Maybe you don’t want to read another gush of outrage over those kids who tried—and failed—to humiliate Omaha tribal elder Nathan Phillips. I’ve seen at least two dozen full-scale editorial pieces, in the mainstream and alternative media, plus many more posted on social media with one of the many shaky iPhone videos and a few choice insults in the comments.
Perhaps you have decided that the news cycle for MAGA Boy and the persistently drumming Native American elder has run its course. Maybe you called or emailed the school in Kentucky to express your displeasure. Make a few comments on social media posts—and considering that the event is now over, it goes into the ‘Old Outrages’ file, along with the Hitler-salute Youth in Baraboo, Wisconsin, and the Stanford swimmer who got away with rape, pretty much. Not to mention Michael Brown, Tamar Rice, et al..
Perhaps there are just too many outrages to keep burning, burning, burning all the time. It’s exhausting. But maybe that’s the problem—we get angry, or sad, or sickened by all signs and signals that there’s something really appalling happening in this country. And we feel powerless to do more than comment.
More than that, we’re not really sure who or what to blame. We don’t know how to fix this.
Is this about a spoiled and entitled generation of kids? Is it about Catholic schools, sending teenaged boys on a mission to publicly protest a woman’s right to have control over her own body? Who thought that was a good idea? Or is it really about the adults—a response I’ve heard from many educators—and their failure to step in and stop the reprehensible behavior of the boys in their charge, to point out their disrespect, to yank them back?
I think the fact that virtually all the boys in the video were wearing MAGA hats answers that last question. Clearly, that was acceptable gear for a visit to the nation’s capital. They got off the bus with those baseball caps, their cell phones to document their manly actions, and their inclination to rumble.
The thing is—and I’m not the first to point this out—we’ve seen boys like this before. Boys like this have been part of our history, from Birmingham to Wounded Knee to Charlottesville. They sit in corner offices, the halls of power and the highest court in the nation. To boys like this, life is a game of winners and losers. They want to be winners, to come out on top. And white boys think they have the advantage there.
The question now is not who’s most to blame— or whether the boys even understood the political and philosophical differences between the Black Hebrew Israelites, who were also protesting, and the cause of the Indigenous Peoples March. Doubtful.
The question we need to be asking is what this incident represents about us, as a nation.

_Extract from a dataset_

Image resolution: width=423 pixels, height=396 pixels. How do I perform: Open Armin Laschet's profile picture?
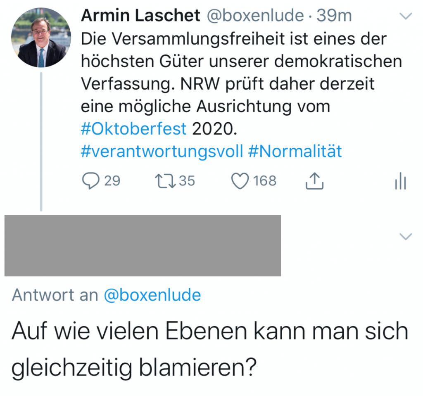(41, 38)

What will we do next, how can this be mended, what does it mean to be ‘great?’
Perhaps the most on-point and frightening thing I’ve read came from Nathan Phillips himself:
Phillips said he recalled “the looks in these young men’s faces … I mean, if you go back and look at the lynchings that was done (in America) …and you’d see the faces on the people … The glee and the hatred in their faces, that’s what these faces looked like.”
So–let’s stop talking about this incident as proof that Catholic schools are missing the moral mark, or that teenagers are clueless jerks who don’t know their own history, or that parents need to take a firm hand and stop defending their kids (instead of hiring PR firms to clean up the mess).

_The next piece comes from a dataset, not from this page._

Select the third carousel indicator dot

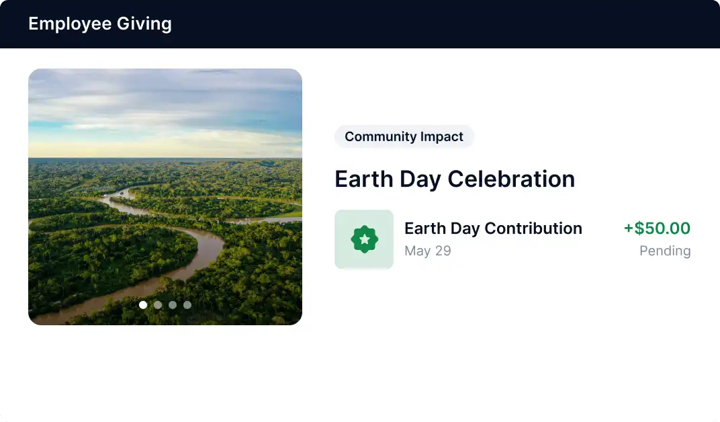tap(173, 304)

This is about a malevolence sweeping across our country. We’re all involved here. This is about racism, in all its filthy and sordid flavors, shapes and forms.
It’s just more evidence that demons we thought had been tamped down, again and again, are on the loose once more. Ethnocentrism, xenophobia, and white nationalism, parading around in red hats. The cracks in our democracy widening. A new sense of who the natural winners and losers are—who ‘deserves’ to come out on top.

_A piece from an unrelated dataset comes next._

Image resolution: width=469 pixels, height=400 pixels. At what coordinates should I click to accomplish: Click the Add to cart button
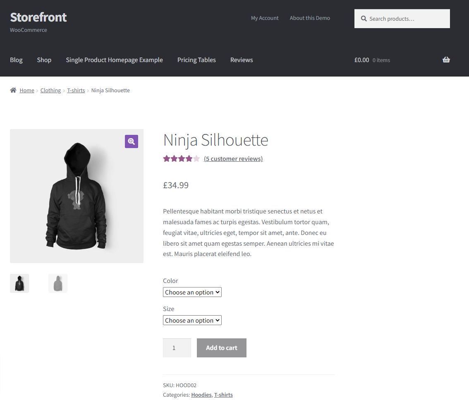[221, 347]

In one of the videos, Nathan Phillips says:
“Let’s make America great. Let’s do that.” After an exchange about “stolen land” one young person responds to Phillips’ group by saying, “And y’all stole it from the aboriginals. … Land gets stolen. That’s how it works. It’s the way of the world.”
There you have it. Not sure who told this kid that stealing property was the way of the world, but if this is what young men attending a school that purports to inculcate strong moral character believe, we’re in terrible trouble. White teachers and parents need to take a good look at not only what happens on school trips, but in the curriculum, the athletic fields, at the dinner table and every other place that our kids look for role models and guidance. Because they ARE looking.
That doesn’t mean I’ve let these kids off the hook. I haven’t. Only this: if you were relieved that YOUR children/students/community would never behave like this, look at what’s coming down the pike.
Decide for yourself what is causing this upsurge in hate and ugliness.
Nathan Phillips gets the last word:
Phillips said the students who derided him Friday were motivated by fear of different people.
“The Black Israelites, they were saying some harsh things, but some of it was true, too,” Phillips said. “These young, white American kids who were being taught in their Catholic school, their doctrine, their truth, and when they found out there’s more truth out there than what they’re being taught, they were offended, they were insulted, they were scared, and that’s how they responded. One thing that I was taught in my Marine Corp training is that a scared man will kill you. And that’s what these boys were. They were scared.”